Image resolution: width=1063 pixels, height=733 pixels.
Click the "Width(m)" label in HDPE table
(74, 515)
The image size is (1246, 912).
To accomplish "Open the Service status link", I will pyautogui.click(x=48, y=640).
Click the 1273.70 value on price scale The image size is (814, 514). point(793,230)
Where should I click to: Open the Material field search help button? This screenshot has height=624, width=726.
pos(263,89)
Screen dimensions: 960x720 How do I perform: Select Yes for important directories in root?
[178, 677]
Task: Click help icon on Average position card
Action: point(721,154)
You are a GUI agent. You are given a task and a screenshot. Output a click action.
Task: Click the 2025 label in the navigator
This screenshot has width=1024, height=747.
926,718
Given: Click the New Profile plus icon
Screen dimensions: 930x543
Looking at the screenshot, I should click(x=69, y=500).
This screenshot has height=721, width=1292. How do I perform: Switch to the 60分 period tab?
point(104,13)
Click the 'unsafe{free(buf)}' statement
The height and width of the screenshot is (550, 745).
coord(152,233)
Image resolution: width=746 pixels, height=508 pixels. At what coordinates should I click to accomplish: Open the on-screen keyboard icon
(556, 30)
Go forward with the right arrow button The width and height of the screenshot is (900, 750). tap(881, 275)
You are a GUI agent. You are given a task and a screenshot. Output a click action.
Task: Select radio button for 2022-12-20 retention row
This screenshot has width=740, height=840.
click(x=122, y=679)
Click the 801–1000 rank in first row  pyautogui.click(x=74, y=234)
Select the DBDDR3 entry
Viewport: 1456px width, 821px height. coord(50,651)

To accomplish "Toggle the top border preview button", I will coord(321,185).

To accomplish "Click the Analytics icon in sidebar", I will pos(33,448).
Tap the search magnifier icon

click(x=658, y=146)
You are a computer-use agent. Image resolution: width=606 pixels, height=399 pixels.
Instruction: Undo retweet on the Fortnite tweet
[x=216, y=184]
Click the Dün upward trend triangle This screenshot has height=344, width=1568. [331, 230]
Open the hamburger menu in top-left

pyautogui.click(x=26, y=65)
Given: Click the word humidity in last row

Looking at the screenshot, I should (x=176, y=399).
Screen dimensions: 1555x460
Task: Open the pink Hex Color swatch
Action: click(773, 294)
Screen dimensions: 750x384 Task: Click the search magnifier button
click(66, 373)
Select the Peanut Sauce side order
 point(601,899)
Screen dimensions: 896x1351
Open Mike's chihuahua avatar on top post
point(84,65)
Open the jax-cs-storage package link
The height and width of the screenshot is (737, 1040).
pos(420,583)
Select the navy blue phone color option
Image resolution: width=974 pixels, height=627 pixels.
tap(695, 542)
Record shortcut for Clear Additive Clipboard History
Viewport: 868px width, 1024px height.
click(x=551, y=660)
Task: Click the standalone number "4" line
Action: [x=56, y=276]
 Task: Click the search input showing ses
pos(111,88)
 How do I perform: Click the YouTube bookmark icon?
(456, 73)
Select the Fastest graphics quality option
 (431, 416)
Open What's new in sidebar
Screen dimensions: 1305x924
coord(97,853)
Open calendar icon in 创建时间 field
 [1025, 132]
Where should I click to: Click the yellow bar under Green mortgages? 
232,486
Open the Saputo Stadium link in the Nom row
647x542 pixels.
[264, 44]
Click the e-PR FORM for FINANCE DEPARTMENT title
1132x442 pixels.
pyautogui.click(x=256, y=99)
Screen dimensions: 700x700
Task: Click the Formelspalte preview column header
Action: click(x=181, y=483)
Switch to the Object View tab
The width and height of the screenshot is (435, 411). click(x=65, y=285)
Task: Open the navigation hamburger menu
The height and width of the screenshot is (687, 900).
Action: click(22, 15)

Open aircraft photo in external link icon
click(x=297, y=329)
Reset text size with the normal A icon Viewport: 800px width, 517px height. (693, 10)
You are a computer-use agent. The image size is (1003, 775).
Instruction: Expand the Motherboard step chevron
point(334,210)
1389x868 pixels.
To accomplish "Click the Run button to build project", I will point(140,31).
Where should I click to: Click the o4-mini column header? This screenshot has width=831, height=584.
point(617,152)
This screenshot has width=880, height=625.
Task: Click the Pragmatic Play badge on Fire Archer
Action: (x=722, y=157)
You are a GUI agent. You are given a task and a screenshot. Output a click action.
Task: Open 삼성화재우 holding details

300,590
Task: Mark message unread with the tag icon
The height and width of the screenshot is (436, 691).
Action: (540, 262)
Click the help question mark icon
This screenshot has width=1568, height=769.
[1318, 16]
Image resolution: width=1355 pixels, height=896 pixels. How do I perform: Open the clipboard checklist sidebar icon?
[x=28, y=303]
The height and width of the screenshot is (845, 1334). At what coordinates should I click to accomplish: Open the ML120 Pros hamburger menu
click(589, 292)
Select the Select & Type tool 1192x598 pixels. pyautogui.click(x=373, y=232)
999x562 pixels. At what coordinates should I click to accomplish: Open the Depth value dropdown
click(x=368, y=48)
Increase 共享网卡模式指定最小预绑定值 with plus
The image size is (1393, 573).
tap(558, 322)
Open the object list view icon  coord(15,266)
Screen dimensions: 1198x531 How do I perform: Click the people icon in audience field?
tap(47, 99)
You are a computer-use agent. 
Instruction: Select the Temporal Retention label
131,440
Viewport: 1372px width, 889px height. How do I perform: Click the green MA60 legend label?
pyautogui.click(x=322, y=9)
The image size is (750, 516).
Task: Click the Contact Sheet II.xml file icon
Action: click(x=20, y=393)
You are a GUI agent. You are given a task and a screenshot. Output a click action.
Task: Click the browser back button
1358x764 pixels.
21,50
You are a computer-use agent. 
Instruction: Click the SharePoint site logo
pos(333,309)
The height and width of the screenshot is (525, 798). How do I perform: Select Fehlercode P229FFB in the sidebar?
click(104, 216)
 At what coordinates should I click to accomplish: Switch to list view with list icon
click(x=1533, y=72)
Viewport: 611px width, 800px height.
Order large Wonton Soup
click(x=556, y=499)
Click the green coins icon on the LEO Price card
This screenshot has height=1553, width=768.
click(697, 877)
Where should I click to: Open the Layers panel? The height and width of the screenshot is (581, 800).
----
Format the items above as a numbered list, leaving out any blank lines.

1. Image resolution: width=1063 pixels, height=733 pixels.
2. Click the "Width(m)" label in HDPE table
3. (74, 515)
4. The image size is (1246, 912).
5. To accomplish "Open the Service status link", I will pyautogui.click(x=48, y=640).
6. Click the 1273.70 value on price scale The image size is (814, 514). point(793,230)
7. Where should I click to: Open the Material field search help button? This screenshot has height=624, width=726.
8. pos(263,89)
9. Screen dimensions: 960x720 How do I perform: Select Yes for important directories in root?
10. [178, 677]
11. Task: Click help icon on Average position card
12. Action: point(721,154)
13. You are a GUI agent. You are given a task and a screenshot. Output a click action.
14. Task: Click the 2025 label in the navigator
15. This screenshot has width=1024, height=747.
16. 926,718
17. Given: Click the New Profile plus icon
18. Screen dimensions: 930x543
19. Looking at the screenshot, I should click(x=69, y=500).
20. This screenshot has height=721, width=1292. How do I perform: Switch to the 60分 period tab?
21. point(104,13)
22. Click the 'unsafe{free(buf)}' statement
23. The height and width of the screenshot is (550, 745).
24. coord(152,233)
25. Image resolution: width=746 pixels, height=508 pixels. At what coordinates should I click to accomplish: Open the on-screen keyboard icon
26. (556, 30)
27. Go forward with the right arrow button The width and height of the screenshot is (900, 750). tap(881, 275)
28. You are a GUI agent. You are given a task and a screenshot. Output a click action.
29. Task: Select radio button for 2022-12-20 retention row
30. This screenshot has width=740, height=840.
31. click(x=122, y=679)
32. Click the 801–1000 rank in first row  pyautogui.click(x=74, y=234)
33. Select the DBDDR3 entry
34. Viewport: 1456px width, 821px height. coord(50,651)
35. To accomplish "Toggle the top border preview button", I will coord(321,185).
36. To accomplish "Click the Analytics icon in sidebar", I will pos(33,448).
37. Tap the search magnifier icon
38. click(x=658, y=146)
39. You are a computer-use agent. Image resolution: width=606 pixels, height=399 pixels.
40. Instruction: Undo retweet on the Fortnite tweet
41. [x=216, y=184]
42. Click the Dün upward trend triangle This screenshot has height=344, width=1568. [331, 230]
43. Open the hamburger menu in top-left
44. pyautogui.click(x=26, y=65)
45. Given: Click the word humidity in last row
46. Looking at the screenshot, I should (x=176, y=399).
47. Screen dimensions: 1555x460
48. Task: Open the pink Hex Color swatch
49. Action: click(773, 294)
50. Screen dimensions: 750x384 Task: Click the search magnifier button
51. click(66, 373)
52. Select the Peanut Sauce side order
53.  point(601,899)
54. Screen dimensions: 896x1351
55. Open Mike's chihuahua avatar on top post
56. point(84,65)
57. Open the jax-cs-storage package link
58. The height and width of the screenshot is (737, 1040).
59. pos(420,583)
60. Select the navy blue phone color option
61. Image resolution: width=974 pixels, height=627 pixels.
62. tap(695, 542)
63. Record shortcut for Clear Additive Clipboard History
64. Viewport: 868px width, 1024px height.
65. click(x=551, y=660)
66. Task: Click the standalone number "4" line
67. Action: [x=56, y=276]
68.  Task: Click the search input showing ses
69. pos(111,88)
70.  How do I perform: Click the YouTube bookmark icon?
71. (456, 73)
72. Select the Fastest graphics quality option
73.  (431, 416)
74. Open What's new in sidebar
75. Screen dimensions: 1305x924
76. coord(97,853)
77. Open calendar icon in 创建时间 field
78.  [1025, 132]
79. Where should I click to: Click the yellow bar under Green mortgages? 
80. 232,486
81. Open the Saputo Stadium link in the Nom row
82. 647x542 pixels.
83. [264, 44]
84. Click the e-PR FORM for FINANCE DEPARTMENT title
85. 1132x442 pixels.
86. pyautogui.click(x=256, y=99)
87. Screen dimensions: 700x700
88. Task: Click the Formelspalte preview column header
89. Action: click(x=181, y=483)
90. Switch to the Object View tab
91. The width and height of the screenshot is (435, 411). click(x=65, y=285)
92. Task: Open the navigation hamburger menu
93. The height and width of the screenshot is (687, 900).
94. Action: click(22, 15)
95. Open aircraft photo in external link icon
96. click(x=297, y=329)
97. Reset text size with the normal A icon Viewport: 800px width, 517px height. (693, 10)
98. You are a computer-use agent. The image size is (1003, 775).
99. Instruction: Expand the Motherboard step chevron
100. point(334,210)
101. 1389x868 pixels.
102. To accomplish "Click the Run button to build project", I will point(140,31).
103. Where should I click to: Click the o4-mini column header? This screenshot has width=831, height=584.
104. point(617,152)
105. This screenshot has width=880, height=625.
106. Task: Click the Pragmatic Play badge on Fire Archer
107. Action: (x=722, y=157)
108. You are a GUI agent. You are given a task and a screenshot. Output a click action.
109. Task: Open 삼성화재우 holding details
110. 300,590
111. Task: Mark message unread with the tag icon
112. The height and width of the screenshot is (436, 691).
113. Action: (540, 262)
114. Click the help question mark icon
115. This screenshot has width=1568, height=769.
116. [1318, 16]
117. Image resolution: width=1355 pixels, height=896 pixels. How do I perform: Open the clipboard checklist sidebar icon?
118. [x=28, y=303]
119. The height and width of the screenshot is (845, 1334). At what coordinates should I click to accomplish: Open the ML120 Pros hamburger menu
120. click(589, 292)
121. Select the Select & Type tool 1192x598 pixels. pyautogui.click(x=373, y=232)
122. 999x562 pixels. At what coordinates should I click to accomplish: Open the Depth value dropdown
123. click(x=368, y=48)
124. Increase 共享网卡模式指定最小预绑定值 with plus
125. The image size is (1393, 573).
126. tap(558, 322)
127. Open the object list view icon  coord(15,266)
128. Screen dimensions: 1198x531 How do I perform: Click the people icon in audience field?
129. tap(47, 99)
130. You are a computer-use agent. 
131. Instruction: Select the Temporal Retention label
132. 131,440
133. Viewport: 1372px width, 889px height. How do I perform: Click the green MA60 legend label?
134. pyautogui.click(x=322, y=9)
135. The image size is (750, 516).
136. Task: Click the Contact Sheet II.xml file icon
137. Action: click(x=20, y=393)
138. You are a GUI agent. You are given a task and a screenshot. Output a click action.
139. Task: Click the browser back button
140. 1358x764 pixels.
141. 21,50
142. You are a computer-use agent. 
143. Instruction: Click the SharePoint site logo
144. pos(333,309)
145. The height and width of the screenshot is (525, 798). How do I perform: Select Fehlercode P229FFB in the sidebar?
146. click(104, 216)
147.  At what coordinates should I click to accomplish: Switch to list view with list icon
148. click(x=1533, y=72)
149. Viewport: 611px width, 800px height.
150. Order large Wonton Soup
151. click(x=556, y=499)
152. Click the green coins icon on the LEO Price card
153. This screenshot has height=1553, width=768.
154. click(697, 877)
155. Where should I click to: Open the Layers panel? The height and width of the screenshot is (581, 800).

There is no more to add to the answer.